Exercise material Block Start

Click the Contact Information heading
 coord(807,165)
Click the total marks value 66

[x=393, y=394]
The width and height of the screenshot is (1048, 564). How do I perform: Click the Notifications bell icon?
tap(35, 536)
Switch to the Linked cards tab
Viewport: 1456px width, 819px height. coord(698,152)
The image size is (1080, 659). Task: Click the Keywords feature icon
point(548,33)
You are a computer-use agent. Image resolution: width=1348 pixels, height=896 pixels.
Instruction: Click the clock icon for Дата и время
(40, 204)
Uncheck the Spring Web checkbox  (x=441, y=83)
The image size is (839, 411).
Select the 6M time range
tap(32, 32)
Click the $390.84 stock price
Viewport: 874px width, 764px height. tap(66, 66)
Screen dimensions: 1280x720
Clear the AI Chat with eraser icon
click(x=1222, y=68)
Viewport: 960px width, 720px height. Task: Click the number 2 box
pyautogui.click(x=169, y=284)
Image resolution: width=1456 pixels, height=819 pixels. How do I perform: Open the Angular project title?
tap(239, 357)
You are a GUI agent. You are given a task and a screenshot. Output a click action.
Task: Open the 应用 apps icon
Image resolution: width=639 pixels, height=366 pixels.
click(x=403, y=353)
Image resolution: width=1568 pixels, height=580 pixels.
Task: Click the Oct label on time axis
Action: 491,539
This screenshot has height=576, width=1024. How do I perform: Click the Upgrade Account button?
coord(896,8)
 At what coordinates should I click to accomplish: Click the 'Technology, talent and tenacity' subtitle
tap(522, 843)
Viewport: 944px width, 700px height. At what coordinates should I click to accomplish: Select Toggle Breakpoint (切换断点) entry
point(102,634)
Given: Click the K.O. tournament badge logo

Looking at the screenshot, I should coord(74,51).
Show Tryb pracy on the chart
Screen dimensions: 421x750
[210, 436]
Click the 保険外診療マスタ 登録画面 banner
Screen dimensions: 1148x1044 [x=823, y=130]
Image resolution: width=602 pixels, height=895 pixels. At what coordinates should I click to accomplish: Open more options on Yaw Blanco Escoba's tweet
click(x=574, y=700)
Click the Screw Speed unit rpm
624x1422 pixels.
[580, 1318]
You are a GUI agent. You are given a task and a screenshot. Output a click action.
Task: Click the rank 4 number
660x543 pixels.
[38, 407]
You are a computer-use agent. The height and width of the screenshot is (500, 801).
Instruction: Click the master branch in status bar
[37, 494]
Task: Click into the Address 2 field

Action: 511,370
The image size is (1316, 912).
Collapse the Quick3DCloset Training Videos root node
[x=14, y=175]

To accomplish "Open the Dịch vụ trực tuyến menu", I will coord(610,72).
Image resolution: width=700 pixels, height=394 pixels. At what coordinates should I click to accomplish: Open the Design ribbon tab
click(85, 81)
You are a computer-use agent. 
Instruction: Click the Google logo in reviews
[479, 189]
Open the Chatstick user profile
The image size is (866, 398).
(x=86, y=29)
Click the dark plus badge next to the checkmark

Exercise material Block End

> [Your task]:
Each record needs to be copied out again, letter for letter.

> [Answer box]:
Click the Contact Information heading
 coord(807,165)
Click the total marks value 66

[x=393, y=394]
The width and height of the screenshot is (1048, 564). How do I perform: Click the Notifications bell icon?
tap(35, 536)
Switch to the Linked cards tab
Viewport: 1456px width, 819px height. coord(698,152)
The image size is (1080, 659). Task: Click the Keywords feature icon
point(548,33)
You are a computer-use agent. Image resolution: width=1348 pixels, height=896 pixels.
Instruction: Click the clock icon for Дата и время
(40, 204)
Uncheck the Spring Web checkbox  (x=441, y=83)
The image size is (839, 411).
Select the 6M time range
tap(32, 32)
Click the $390.84 stock price
Viewport: 874px width, 764px height. tap(66, 66)
Screen dimensions: 1280x720
Clear the AI Chat with eraser icon
click(x=1222, y=68)
Viewport: 960px width, 720px height. Task: Click the number 2 box
pyautogui.click(x=169, y=284)
Image resolution: width=1456 pixels, height=819 pixels. How do I perform: Open the Angular project title?
tap(239, 357)
You are a GUI agent. You are given a task and a screenshot. Output a click action.
Task: Open the 应用 apps icon
Image resolution: width=639 pixels, height=366 pixels.
click(x=403, y=353)
Image resolution: width=1568 pixels, height=580 pixels.
Task: Click the Oct label on time axis
Action: 491,539
This screenshot has height=576, width=1024. How do I perform: Click the Upgrade Account button?
coord(896,8)
 At what coordinates should I click to accomplish: Click the 'Technology, talent and tenacity' subtitle
tap(522, 843)
Viewport: 944px width, 700px height. At what coordinates should I click to accomplish: Select Toggle Breakpoint (切换断点) entry
point(102,634)
Given: Click the K.O. tournament badge logo

Looking at the screenshot, I should coord(74,51).
Show Tryb pracy on the chart
Screen dimensions: 421x750
[210, 436]
Click the 保険外診療マスタ 登録画面 banner
Screen dimensions: 1148x1044 [x=823, y=130]
Image resolution: width=602 pixels, height=895 pixels. At what coordinates should I click to accomplish: Open more options on Yaw Blanco Escoba's tweet
click(x=574, y=700)
Click the Screw Speed unit rpm
624x1422 pixels.
[580, 1318]
You are a GUI agent. You are given a task and a screenshot. Output a click action.
Task: Click the rank 4 number
660x543 pixels.
[38, 407]
You are a computer-use agent. The height and width of the screenshot is (500, 801).
Instruction: Click the master branch in status bar
[37, 494]
Task: Click into the Address 2 field

Action: 511,370
The image size is (1316, 912).
Collapse the Quick3DCloset Training Videos root node
[x=14, y=175]

To accomplish "Open the Dịch vụ trực tuyến menu", I will coord(610,72).
Image resolution: width=700 pixels, height=394 pixels. At what coordinates should I click to accomplish: Open the Design ribbon tab
click(85, 81)
You are a computer-use agent. 
Instruction: Click the Google logo in reviews
[479, 189]
Open the Chatstick user profile
The image size is (866, 398).
(x=86, y=29)
Click the dark plus badge next to the checkmark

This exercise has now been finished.